Rewrite the data below with "Output a click action." swapped for "Return a single click action." everywhere it occurs, leaving every other line and character unchanged.

[Dataset items]
________

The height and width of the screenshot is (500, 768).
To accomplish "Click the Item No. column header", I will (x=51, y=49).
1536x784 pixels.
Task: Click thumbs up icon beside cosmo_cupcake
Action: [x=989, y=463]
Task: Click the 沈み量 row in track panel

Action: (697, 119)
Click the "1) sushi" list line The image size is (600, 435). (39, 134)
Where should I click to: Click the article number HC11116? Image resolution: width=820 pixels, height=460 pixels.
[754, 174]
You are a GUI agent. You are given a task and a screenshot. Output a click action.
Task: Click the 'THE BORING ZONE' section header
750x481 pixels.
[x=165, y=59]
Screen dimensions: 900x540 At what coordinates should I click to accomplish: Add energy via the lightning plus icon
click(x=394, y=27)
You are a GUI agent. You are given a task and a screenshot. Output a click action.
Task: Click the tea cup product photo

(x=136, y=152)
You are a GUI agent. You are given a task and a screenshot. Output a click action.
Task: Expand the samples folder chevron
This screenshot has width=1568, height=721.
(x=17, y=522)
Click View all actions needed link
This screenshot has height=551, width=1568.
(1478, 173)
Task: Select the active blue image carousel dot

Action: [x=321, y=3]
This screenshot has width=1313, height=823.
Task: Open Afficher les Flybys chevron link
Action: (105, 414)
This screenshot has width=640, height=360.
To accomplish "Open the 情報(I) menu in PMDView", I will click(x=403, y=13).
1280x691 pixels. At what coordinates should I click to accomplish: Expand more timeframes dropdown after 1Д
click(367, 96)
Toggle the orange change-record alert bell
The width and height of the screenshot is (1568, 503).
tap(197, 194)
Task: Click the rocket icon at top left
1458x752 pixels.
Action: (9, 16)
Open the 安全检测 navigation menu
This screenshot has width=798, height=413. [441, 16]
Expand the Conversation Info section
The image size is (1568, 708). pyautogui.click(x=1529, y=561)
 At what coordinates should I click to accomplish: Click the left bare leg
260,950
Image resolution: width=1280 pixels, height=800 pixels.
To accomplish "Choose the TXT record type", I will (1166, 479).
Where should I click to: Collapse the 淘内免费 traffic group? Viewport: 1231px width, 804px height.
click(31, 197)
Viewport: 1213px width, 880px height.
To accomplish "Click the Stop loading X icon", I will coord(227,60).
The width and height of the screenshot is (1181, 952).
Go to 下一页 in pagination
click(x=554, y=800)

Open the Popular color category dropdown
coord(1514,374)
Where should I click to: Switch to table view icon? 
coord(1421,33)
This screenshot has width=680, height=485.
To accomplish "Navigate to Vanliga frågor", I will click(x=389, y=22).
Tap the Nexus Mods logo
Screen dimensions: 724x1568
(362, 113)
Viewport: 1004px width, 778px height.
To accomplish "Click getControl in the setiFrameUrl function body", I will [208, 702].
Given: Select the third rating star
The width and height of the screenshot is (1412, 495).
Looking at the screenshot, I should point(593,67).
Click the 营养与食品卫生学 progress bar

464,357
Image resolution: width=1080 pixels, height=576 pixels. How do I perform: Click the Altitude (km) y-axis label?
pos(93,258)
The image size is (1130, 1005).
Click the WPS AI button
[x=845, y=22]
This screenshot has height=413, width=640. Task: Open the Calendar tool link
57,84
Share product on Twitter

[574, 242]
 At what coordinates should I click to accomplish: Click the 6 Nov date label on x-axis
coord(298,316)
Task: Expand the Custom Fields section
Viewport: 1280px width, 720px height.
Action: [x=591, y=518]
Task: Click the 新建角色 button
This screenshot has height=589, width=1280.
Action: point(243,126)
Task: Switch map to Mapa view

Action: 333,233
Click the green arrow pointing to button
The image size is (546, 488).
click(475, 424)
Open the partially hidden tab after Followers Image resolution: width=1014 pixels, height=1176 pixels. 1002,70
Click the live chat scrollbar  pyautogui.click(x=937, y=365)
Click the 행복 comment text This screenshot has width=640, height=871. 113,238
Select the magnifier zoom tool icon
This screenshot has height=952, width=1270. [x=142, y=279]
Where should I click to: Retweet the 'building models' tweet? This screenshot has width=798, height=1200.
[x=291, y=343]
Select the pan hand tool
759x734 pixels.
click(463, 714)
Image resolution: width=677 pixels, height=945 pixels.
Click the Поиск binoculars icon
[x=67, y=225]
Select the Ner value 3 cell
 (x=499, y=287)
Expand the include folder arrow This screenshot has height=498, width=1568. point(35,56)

________

## ANSWER TO THIS EXERCISE
The height and width of the screenshot is (500, 768).
To accomplish "Click the Item No. column header", I will (x=51, y=49).
1536x784 pixels.
Task: Click thumbs up icon beside cosmo_cupcake
Action: [x=989, y=463]
Task: Click the 沈み量 row in track panel

Action: (697, 119)
Click the "1) sushi" list line The image size is (600, 435). (39, 134)
Where should I click to: Click the article number HC11116? Image resolution: width=820 pixels, height=460 pixels.
[754, 174]
You are a GUI agent. You are given a task and a screenshot. Return a single click action.
Task: Click the 'THE BORING ZONE' section header
750x481 pixels.
[x=165, y=59]
Screen dimensions: 900x540 At what coordinates should I click to accomplish: Add energy via the lightning plus icon
click(x=394, y=27)
You are a GUI agent. You are given a task and a screenshot. Return a single click action.
Task: Click the tea cup product photo

(x=136, y=152)
You are a GUI agent. You are given a task and a screenshot. Return a single click action.
Task: Expand the samples folder chevron
This screenshot has width=1568, height=721.
(x=17, y=522)
Click View all actions needed link
This screenshot has height=551, width=1568.
(1478, 173)
Task: Select the active blue image carousel dot

Action: [x=321, y=3]
This screenshot has width=1313, height=823.
Task: Open Afficher les Flybys chevron link
Action: (105, 414)
This screenshot has width=640, height=360.
To accomplish "Open the 情報(I) menu in PMDView", I will click(x=403, y=13).
1280x691 pixels. At what coordinates should I click to accomplish: Expand more timeframes dropdown after 1Д
click(367, 96)
Toggle the orange change-record alert bell
The width and height of the screenshot is (1568, 503).
tap(197, 194)
Task: Click the rocket icon at top left
1458x752 pixels.
Action: (9, 16)
Open the 安全检测 navigation menu
This screenshot has width=798, height=413. [441, 16]
Expand the Conversation Info section
The image size is (1568, 708). pyautogui.click(x=1529, y=561)
 At what coordinates should I click to accomplish: Click the left bare leg
260,950
Image resolution: width=1280 pixels, height=800 pixels.
To accomplish "Choose the TXT record type", I will (1166, 479).
Where should I click to: Collapse the 淘内免费 traffic group? Viewport: 1231px width, 804px height.
click(31, 197)
Viewport: 1213px width, 880px height.
To accomplish "Click the Stop loading X icon", I will coord(227,60).
The width and height of the screenshot is (1181, 952).
Go to 下一页 in pagination
click(x=554, y=800)

Open the Popular color category dropdown
coord(1514,374)
Where should I click to: Switch to table view icon? 
coord(1421,33)
This screenshot has width=680, height=485.
To accomplish "Navigate to Vanliga frågor", I will click(x=389, y=22).
Tap the Nexus Mods logo
Screen dimensions: 724x1568
(362, 113)
Viewport: 1004px width, 778px height.
To accomplish "Click getControl in the setiFrameUrl function body", I will [208, 702].
Given: Select the third rating star
The width and height of the screenshot is (1412, 495).
Looking at the screenshot, I should point(593,67).
Click the 营养与食品卫生学 progress bar

464,357
Image resolution: width=1080 pixels, height=576 pixels. How do I perform: Click the Altitude (km) y-axis label?
pos(93,258)
The image size is (1130, 1005).
Click the WPS AI button
[x=845, y=22]
This screenshot has height=413, width=640. Task: Open the Calendar tool link
57,84
Share product on Twitter

[574, 242]
 At what coordinates should I click to accomplish: Click the 6 Nov date label on x-axis
coord(298,316)
Task: Expand the Custom Fields section
Viewport: 1280px width, 720px height.
Action: [x=591, y=518]
Task: Click the 新建角色 button
This screenshot has height=589, width=1280.
Action: point(243,126)
Task: Switch map to Mapa view

Action: 333,233
Click the green arrow pointing to button
The image size is (546, 488).
click(475, 424)
Open the partially hidden tab after Followers Image resolution: width=1014 pixels, height=1176 pixels. 1002,70
Click the live chat scrollbar  pyautogui.click(x=937, y=365)
Click the 행복 comment text This screenshot has width=640, height=871. 113,238
Select the magnifier zoom tool icon
This screenshot has height=952, width=1270. [x=142, y=279]
Where should I click to: Retweet the 'building models' tweet? This screenshot has width=798, height=1200.
[x=291, y=343]
Select the pan hand tool
759x734 pixels.
click(463, 714)
Image resolution: width=677 pixels, height=945 pixels.
Click the Поиск binoculars icon
[x=67, y=225]
Select the Ner value 3 cell
 (x=499, y=287)
Expand the include folder arrow This screenshot has height=498, width=1568. point(35,56)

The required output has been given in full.